Exercise ::
Rewrite the rows as a JSON list of strings, one string per line and no blank lines, starting with the line containing "This screenshot has width=644, height=1103." and ending with the line containing "Image resolution: width=2354", both lines included. Leave the pictures out of the answer.

Exercise material ::
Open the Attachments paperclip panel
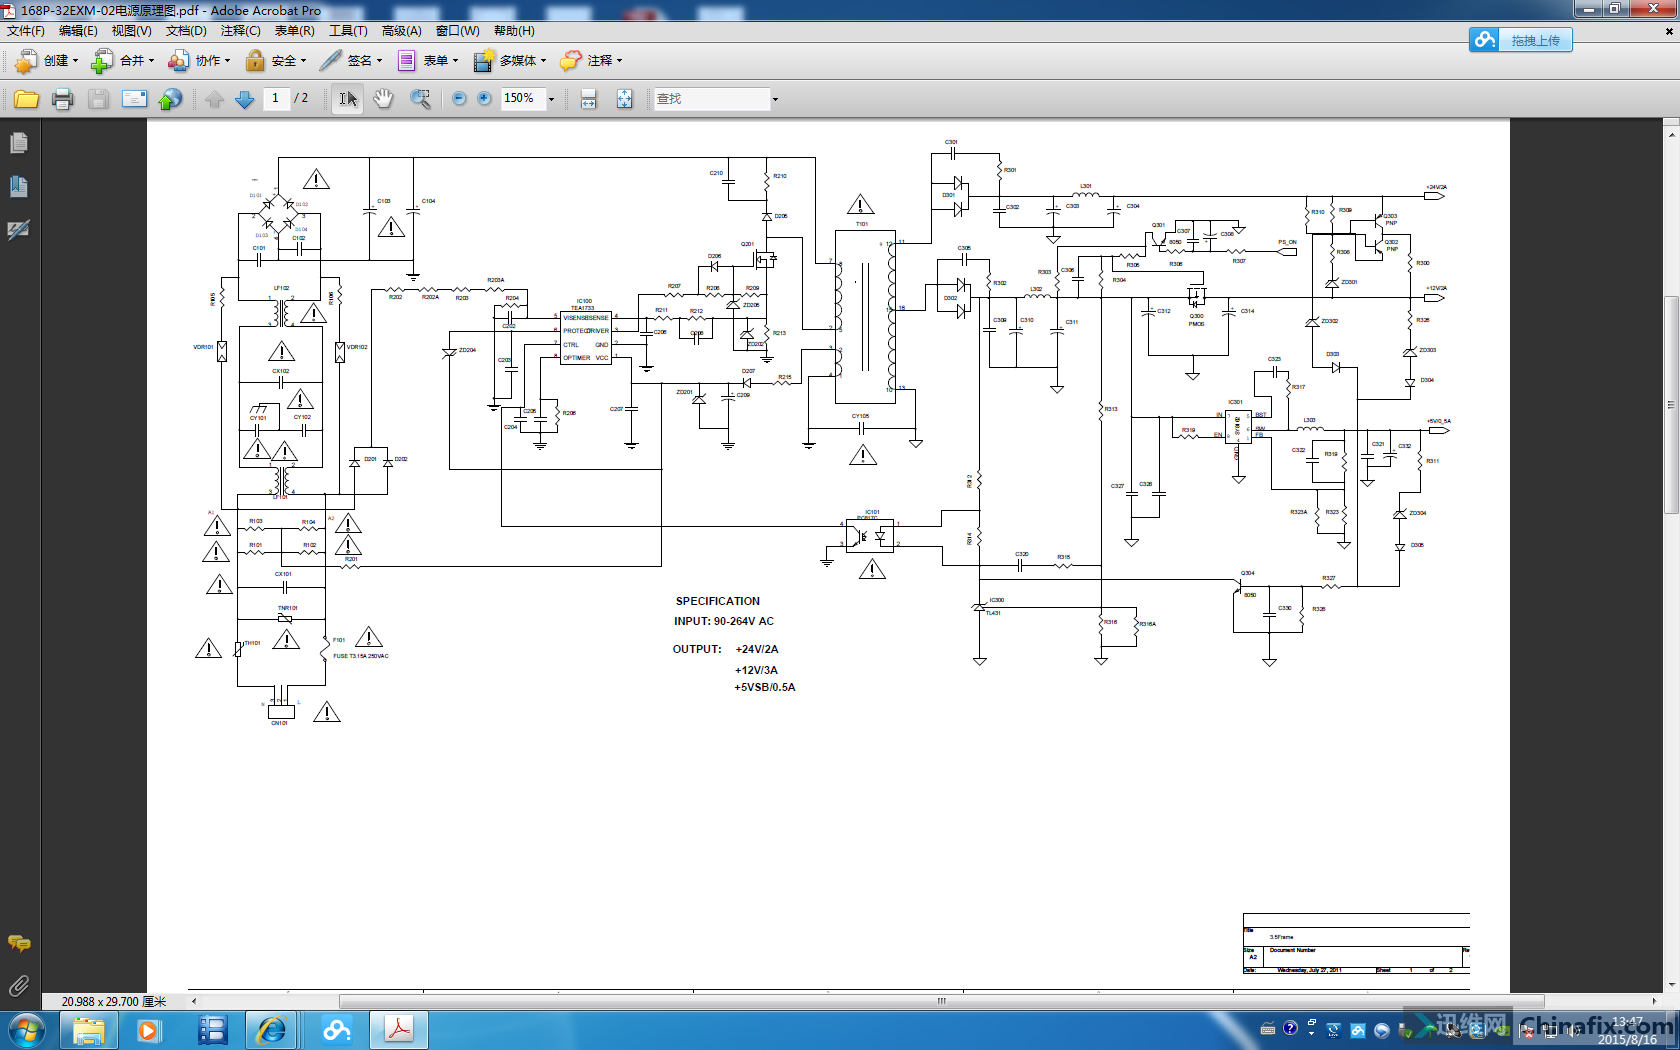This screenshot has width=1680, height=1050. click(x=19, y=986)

--

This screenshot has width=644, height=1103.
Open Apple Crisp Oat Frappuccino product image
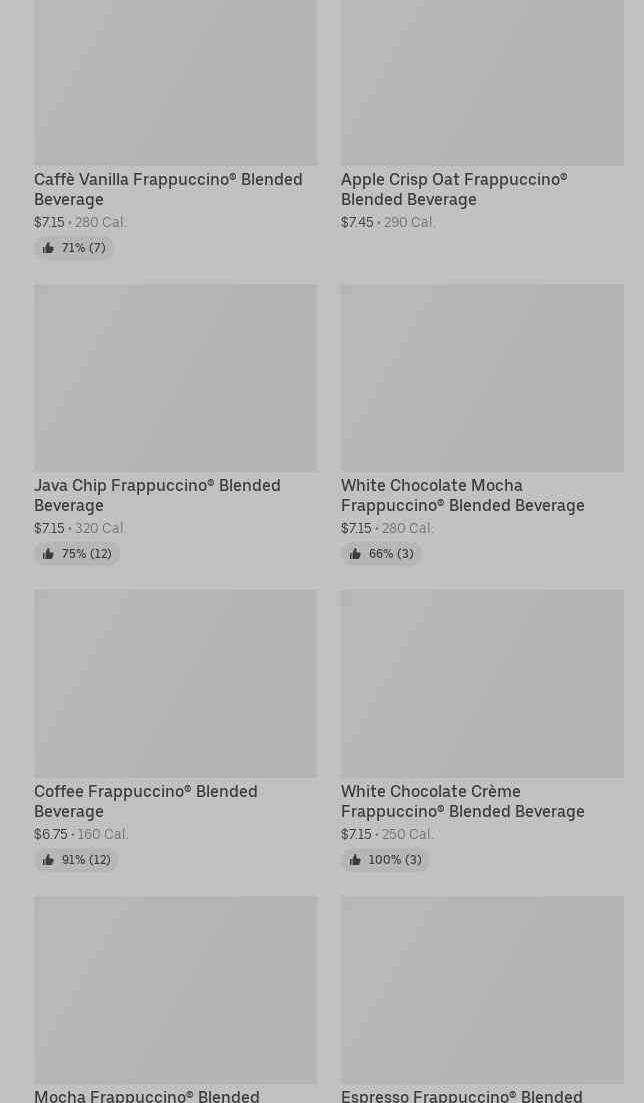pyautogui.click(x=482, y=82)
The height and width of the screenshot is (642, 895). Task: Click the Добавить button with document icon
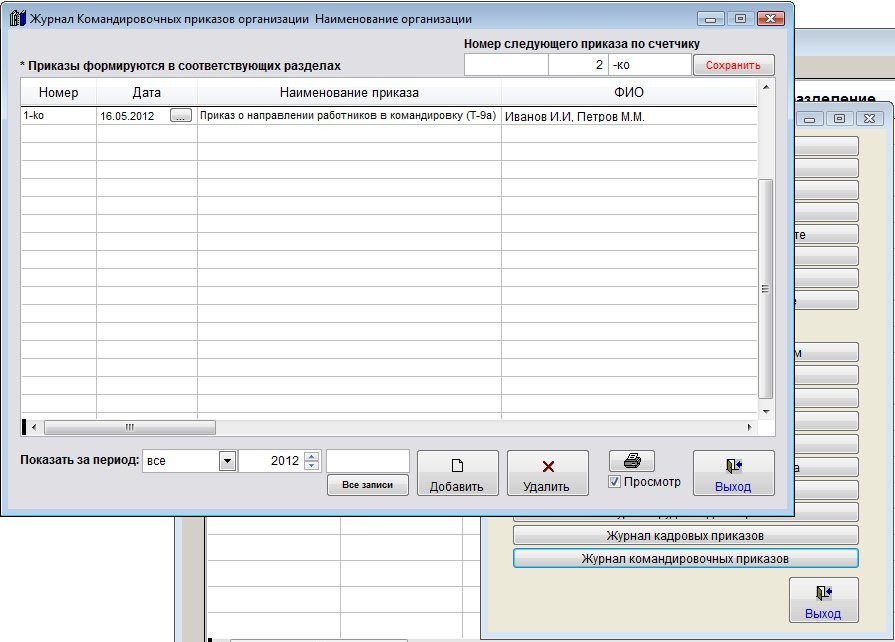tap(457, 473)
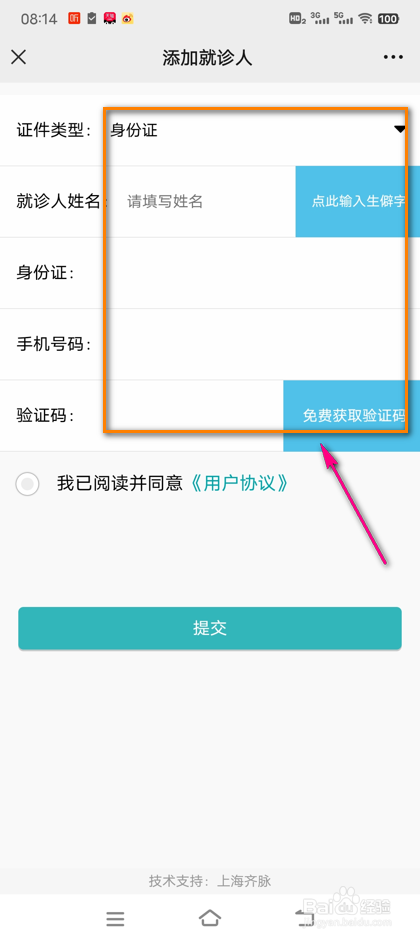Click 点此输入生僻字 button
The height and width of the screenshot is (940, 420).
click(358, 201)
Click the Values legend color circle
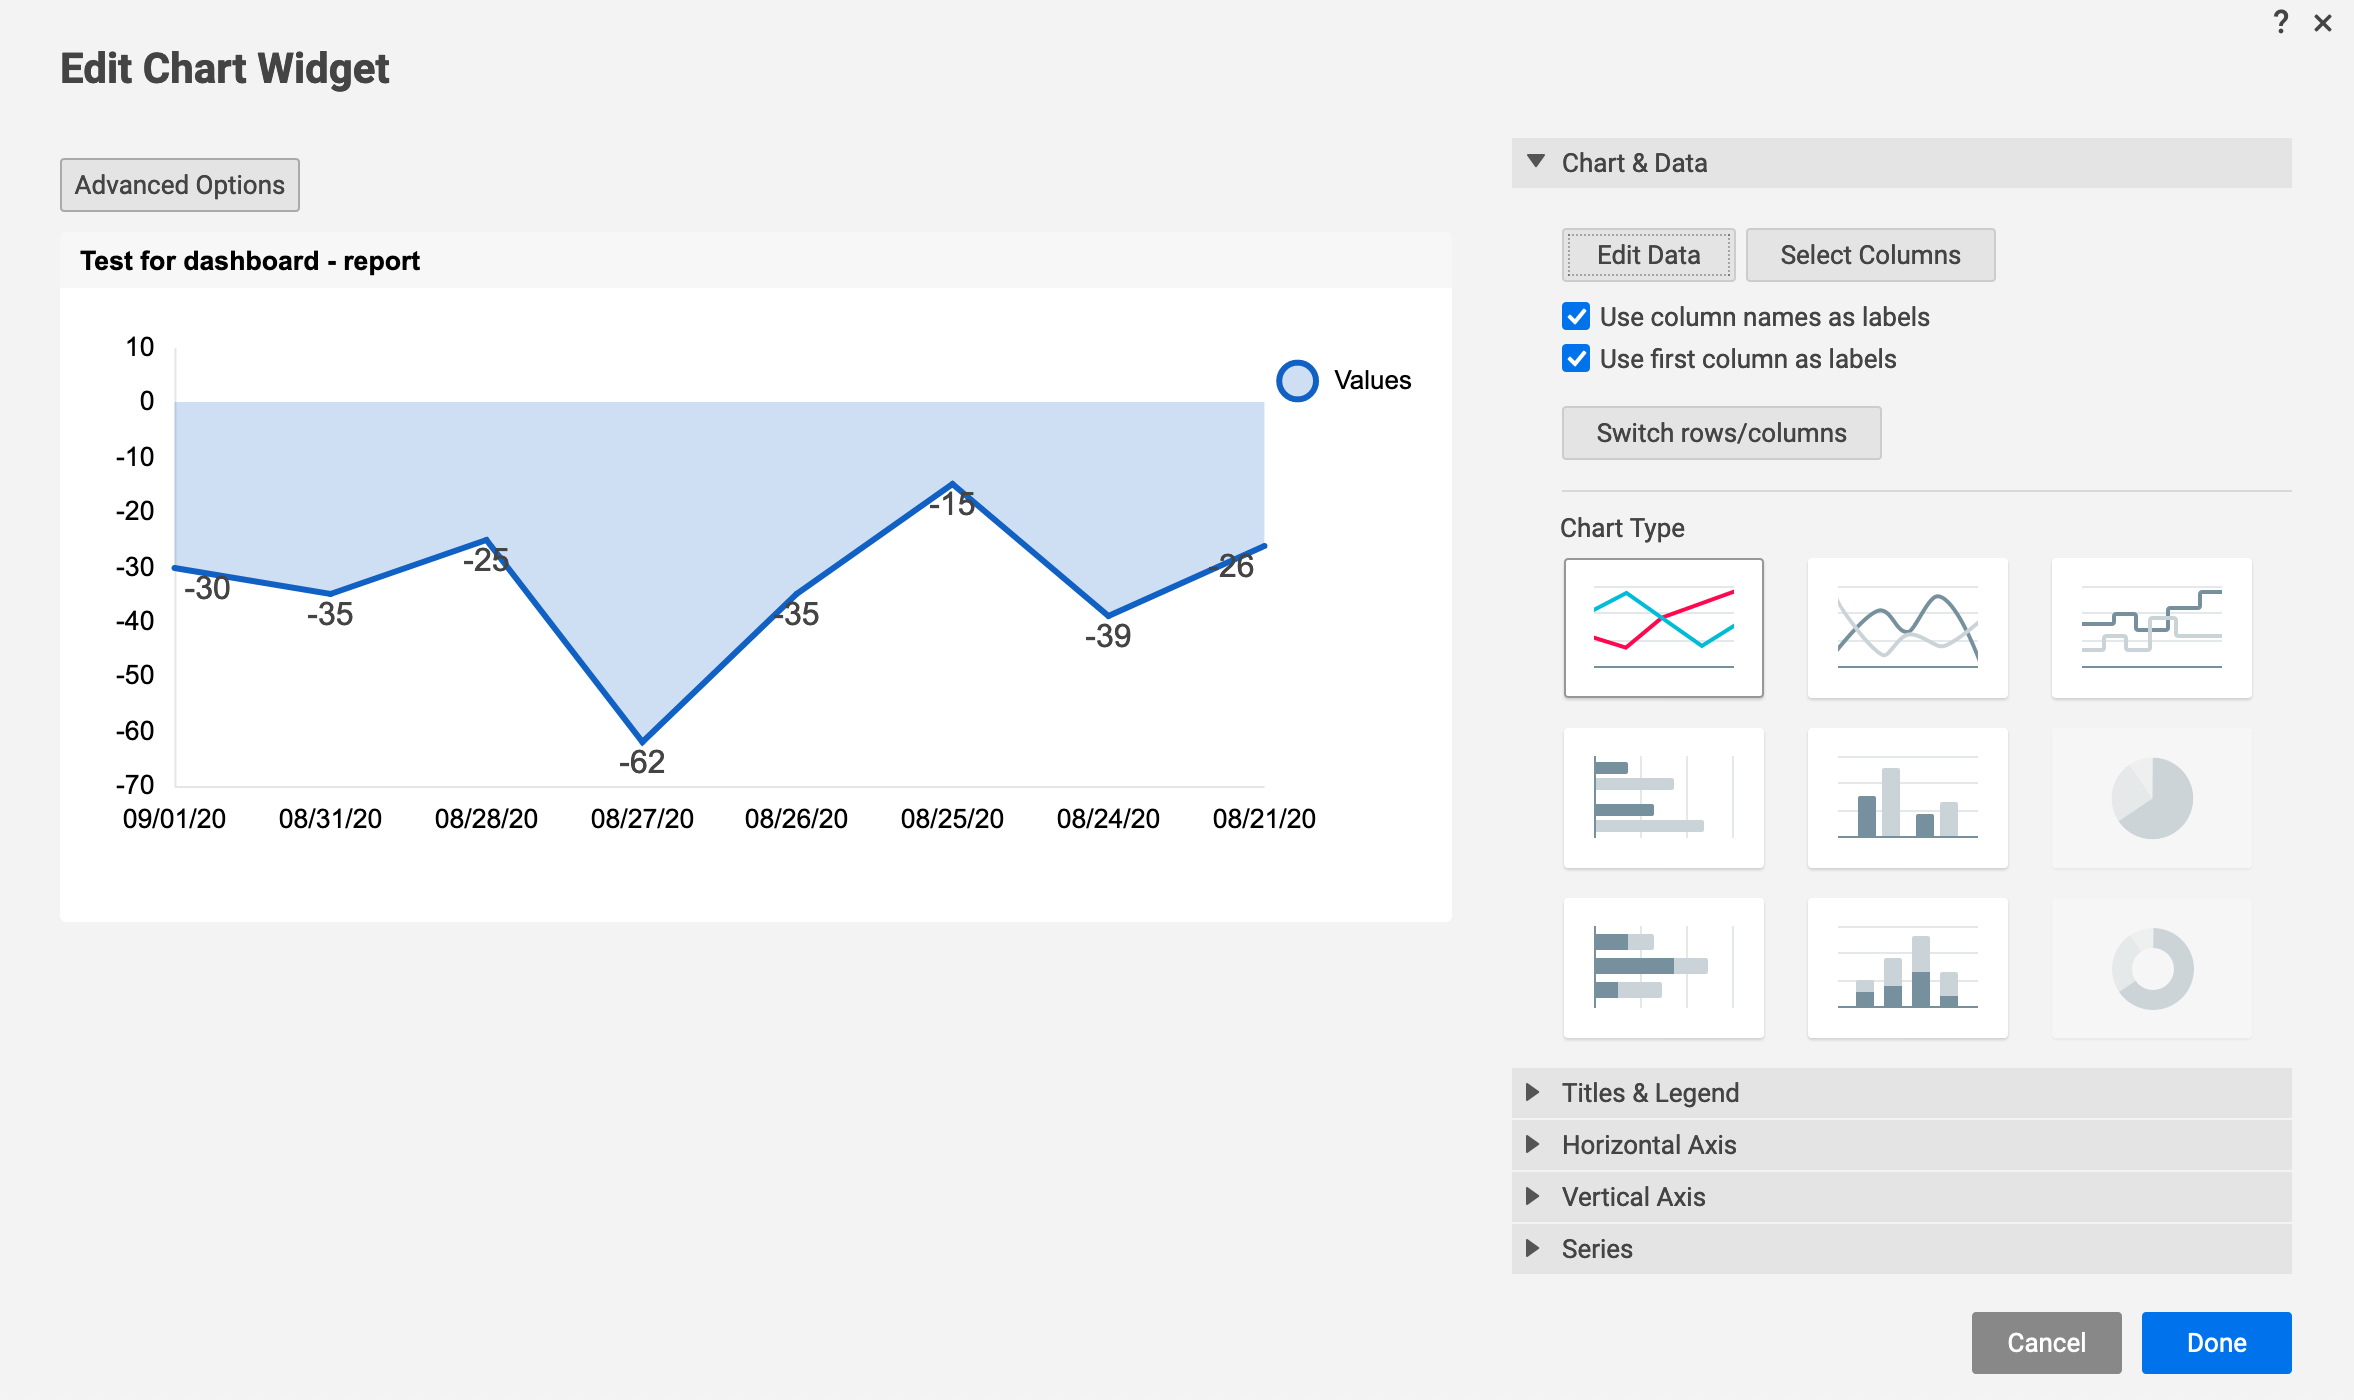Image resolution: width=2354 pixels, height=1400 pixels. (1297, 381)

Output for this task ::
[
  "This screenshot has width=644, height=1103.",
  "Open Apple Crisp Oat Frappuccino product image",
  "pyautogui.click(x=482, y=82)",
  "The height and width of the screenshot is (642, 895). Task: Click the Добавить button with document icon",
  "tap(457, 473)",
  "Click 点此输入生僻字 button",
  "The height and width of the screenshot is (940, 420).",
  "click(358, 201)",
  "Click the Values legend color circle",
  "Image resolution: width=2354 pixels, height=1400 pixels. (1297, 381)"
]